# Start of Excerpted text

Things have really picked up here over the holidays, including our first woodpeckers!
After over a month and a half of no woodpeckers (not even a Downy!), we were rewarded with TWO Northern Flickers last weekend. This was somewhat surprising, as Downies are more prevalent than Flickers in urban/suburban areas with minimal mature trees. Even more surprising is that one of them was a Red- x Yellow-shafted "Intergrade" (a hybrid of the two subspecies). There are not exactly unheard of out here, but it was a nice surprise. I hosted a similar-looking intergrade juvenile at our previous residence (2 miles away) this summer and am wondering if this is the same bird.
A Northern Flicker stops in for some suet. This individual appears to be a regular now.
An "Intergrade" Northern Flicker. Note the small red mark on the nape. This individual very well may be the same one that we saw at our previous residence this summer.

# End of Excerpted text
# Start of Information shown

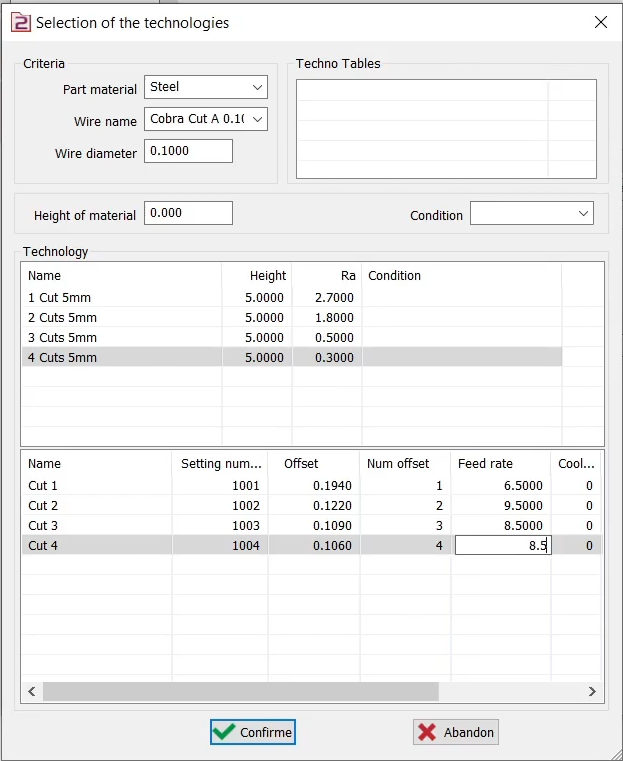Select the 2 Cuts 5mm technology row
This screenshot has width=623, height=761.
point(120,318)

# End of Information shown

Problems to work on =>
1. In the woodpecker post, how far away was the previous residence?
2. Reproduce word for word the stretch of the woodpecker post from "A Northern Flicker" through "residence this summer.".
The listing is separate material and has no connection to the woodpecker post.

In response =>
1. It was 2 miles away.

2.
A Northern Flicker stops in for some suet. This individual appears to be a regular now.
An "Intergrade" Northern Flicker. Note the small red mark on the nape. This individual very well may be the same one that we saw at our previous residence this summer.